Kendinden başka yok idi.

Ancak isimler ve sıfatlar ayrı idi.
Kendinden başka büyük yok idi.

Bilineyim istedi isim ve özellikleriyle beraber.
Emredip yarattı ol emri ile.(Kün)

O kendine büyük bir ayna yarattı.
O ilah kendini görmek için.

İnsan Hakkın aynasıdır insana hoşça bak.
Bütün özelliklerini insanda görürsün hakkın.

Söyleyen temiz bir insan, nokta kadardır.
Hızlı hareketinden ancak anlayabilirsin.

Noktaların yan yana gelmesinden olur hat.
Hat düşünceyle oluşur, olmalısın kibar.

Aklınla kâinatı daire şeklinde düşün.
Seyreder olup bitenleri insanlar ve cinler.

Dairenin iki tarafından tutulduğunu bil.
Birini sağ biri sol diye anla.

Aynada görünen dıştır, sağ yanı.
Aynanın görülmeyen içtir, sol yanı.

Karşısında duran rütbeli insandır.
İnsan aynadaki görüntüsüdür Rahman’ın.

Daire aklında nokta olarak seyrettir.
Sana gelince noktayı tekrar devrettir.

Çünkü nokta aslına döner.
Aydınlık içinde her şey görünmez.

Başa dön. Kâinatta Allah’tan başka bir şey yok.
Doğru bir nokta ve olabilecek şeylerdir.

Seyret daireyi kavrayışınla.
Âlem seyrederek bilinir.

Olgunlaşanlar aslına döndü.
Allah’tan başka kalmadı, kaldı temiz insan.

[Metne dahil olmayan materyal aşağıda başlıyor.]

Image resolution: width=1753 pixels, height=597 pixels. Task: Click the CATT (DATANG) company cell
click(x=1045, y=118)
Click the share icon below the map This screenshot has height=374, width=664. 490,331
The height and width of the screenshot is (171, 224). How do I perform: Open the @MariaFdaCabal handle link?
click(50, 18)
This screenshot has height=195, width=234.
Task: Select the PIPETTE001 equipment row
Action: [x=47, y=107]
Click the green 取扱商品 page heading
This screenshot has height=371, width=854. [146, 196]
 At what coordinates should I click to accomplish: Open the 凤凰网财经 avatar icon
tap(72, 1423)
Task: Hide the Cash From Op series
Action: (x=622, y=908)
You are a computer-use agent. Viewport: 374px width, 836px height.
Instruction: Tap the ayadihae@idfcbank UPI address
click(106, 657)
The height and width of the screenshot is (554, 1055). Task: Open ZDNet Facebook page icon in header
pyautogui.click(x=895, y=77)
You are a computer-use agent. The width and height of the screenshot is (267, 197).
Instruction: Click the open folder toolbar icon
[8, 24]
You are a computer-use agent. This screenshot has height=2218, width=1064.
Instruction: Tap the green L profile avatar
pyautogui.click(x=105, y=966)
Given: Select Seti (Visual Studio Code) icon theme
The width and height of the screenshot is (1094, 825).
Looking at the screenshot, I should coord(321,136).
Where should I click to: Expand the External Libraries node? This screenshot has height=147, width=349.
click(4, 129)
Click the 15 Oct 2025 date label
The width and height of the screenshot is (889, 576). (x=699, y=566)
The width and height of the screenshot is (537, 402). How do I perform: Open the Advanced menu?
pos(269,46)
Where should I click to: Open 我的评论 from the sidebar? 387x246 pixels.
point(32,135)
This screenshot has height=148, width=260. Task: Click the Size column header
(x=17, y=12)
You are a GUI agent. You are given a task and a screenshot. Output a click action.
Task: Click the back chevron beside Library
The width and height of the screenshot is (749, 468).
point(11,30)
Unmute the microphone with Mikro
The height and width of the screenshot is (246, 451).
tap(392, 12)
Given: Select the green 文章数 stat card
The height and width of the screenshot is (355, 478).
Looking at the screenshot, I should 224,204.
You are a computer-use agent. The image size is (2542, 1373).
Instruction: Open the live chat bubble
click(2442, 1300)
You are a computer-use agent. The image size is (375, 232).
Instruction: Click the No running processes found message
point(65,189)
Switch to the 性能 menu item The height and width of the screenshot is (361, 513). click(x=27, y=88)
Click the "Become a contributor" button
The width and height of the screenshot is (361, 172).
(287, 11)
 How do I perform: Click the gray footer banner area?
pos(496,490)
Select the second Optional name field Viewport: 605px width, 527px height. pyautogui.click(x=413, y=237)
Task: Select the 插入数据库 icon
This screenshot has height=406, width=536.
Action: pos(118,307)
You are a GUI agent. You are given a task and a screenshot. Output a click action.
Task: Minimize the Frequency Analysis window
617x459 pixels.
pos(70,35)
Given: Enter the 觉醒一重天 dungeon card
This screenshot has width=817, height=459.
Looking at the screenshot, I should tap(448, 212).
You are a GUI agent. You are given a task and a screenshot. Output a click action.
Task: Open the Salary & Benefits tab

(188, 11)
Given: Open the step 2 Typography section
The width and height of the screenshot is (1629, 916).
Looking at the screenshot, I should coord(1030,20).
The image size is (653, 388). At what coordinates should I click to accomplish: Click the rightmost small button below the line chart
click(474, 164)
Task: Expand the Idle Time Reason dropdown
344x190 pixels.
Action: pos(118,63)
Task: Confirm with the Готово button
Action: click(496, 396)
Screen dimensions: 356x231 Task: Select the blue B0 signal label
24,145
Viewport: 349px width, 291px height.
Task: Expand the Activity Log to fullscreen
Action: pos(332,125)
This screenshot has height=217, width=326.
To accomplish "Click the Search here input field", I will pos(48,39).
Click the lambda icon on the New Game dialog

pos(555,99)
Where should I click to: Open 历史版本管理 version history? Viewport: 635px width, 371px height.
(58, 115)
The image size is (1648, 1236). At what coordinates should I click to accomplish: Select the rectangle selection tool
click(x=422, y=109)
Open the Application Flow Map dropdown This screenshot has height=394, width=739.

Başa dön. Allah’ın selamıyla o an.
Kuluna tesir eder o zaman.

Bu yolda olan kullara selam olsun.
Kurtulur zan etmekten o an.

Birliğimizi bilerek aldın kesin bilgi.(İlme’l-yakin)
Başa dön. Selam olsun size ey inananlar.

Dinle ikinci devrin işaretini.
Diyeyim o semanın manasını.

İkinci devre ulaşan Hak âşıkları.
Doğrusunu bilerek kendinden yok olurlar.

Başa dön. Rab gösterir kendini.
Söyler âşıklarıma selam olsun.

Biri gördünüz, görerek inandınız.(Ayne’l-yakin)
Ben kimim ki gözle göremem, demez sağlam bilgili kişi.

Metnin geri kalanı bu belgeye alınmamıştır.